STUDY MATERIAL -
=== Section Start ===

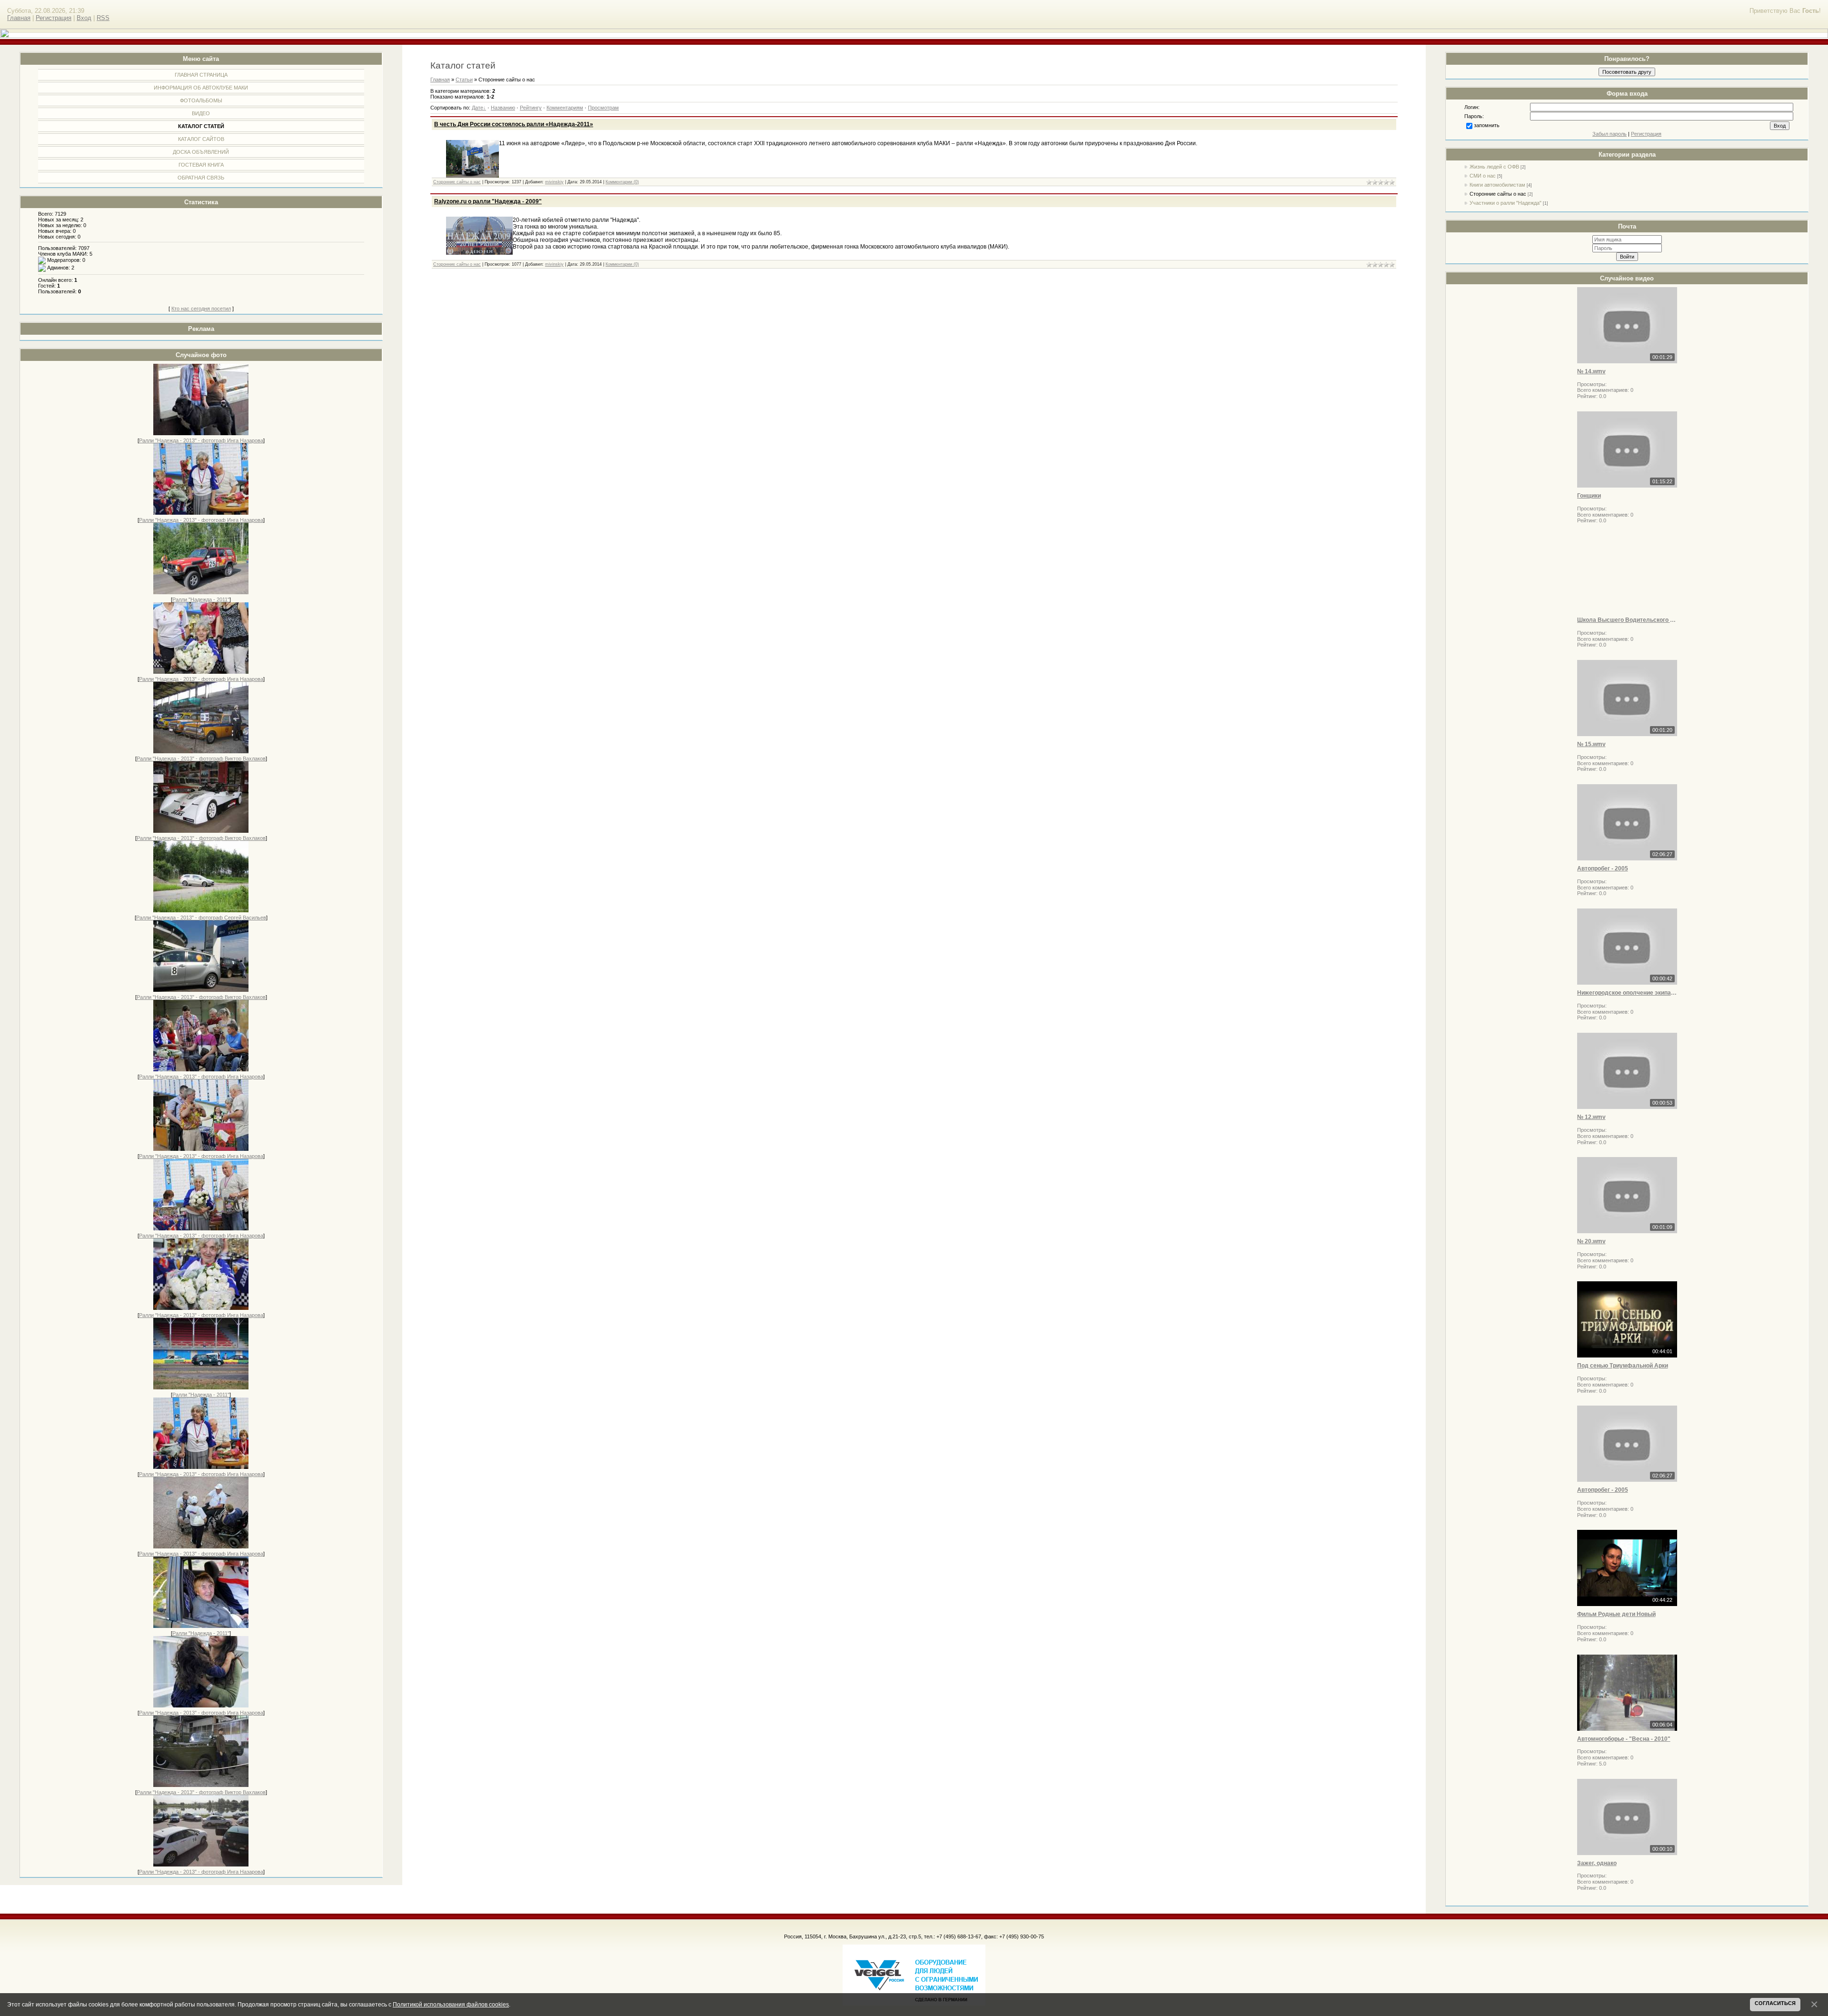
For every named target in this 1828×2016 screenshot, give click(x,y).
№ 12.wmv (1591, 1117)
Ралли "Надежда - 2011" (200, 599)
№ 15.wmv (1591, 744)
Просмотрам (603, 107)
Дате (477, 107)
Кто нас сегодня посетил (201, 308)
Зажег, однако (1597, 1863)
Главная (18, 17)
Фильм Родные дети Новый (1616, 1614)
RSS (103, 17)
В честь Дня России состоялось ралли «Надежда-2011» (513, 124)
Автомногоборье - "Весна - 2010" (1623, 1739)
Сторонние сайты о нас (1498, 194)
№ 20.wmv (1591, 1241)
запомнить (1487, 125)
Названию (503, 107)
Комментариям (564, 107)
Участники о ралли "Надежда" (1505, 203)
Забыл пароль (1609, 134)
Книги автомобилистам (1497, 185)
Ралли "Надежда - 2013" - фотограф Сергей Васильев (201, 917)
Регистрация (53, 17)
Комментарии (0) (622, 182)
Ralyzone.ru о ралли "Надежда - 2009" (488, 201)
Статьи (464, 79)
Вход (84, 17)
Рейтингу (531, 107)
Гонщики (1589, 495)
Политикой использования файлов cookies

=== Section End ===

Each line in the records above with "Надежда" must be returned.

Ралли "Надежда - 2011" (200, 599)
В честь Дня России состоялось ралли «Надежда-2011» (513, 124)
Участники о ралли "Надежда" (1505, 203)
Ралли "Надежда - 2013" - фотограф Сергей Васильев (201, 917)
Ralyzone.ru о ралли "Надежда - 2009" (488, 201)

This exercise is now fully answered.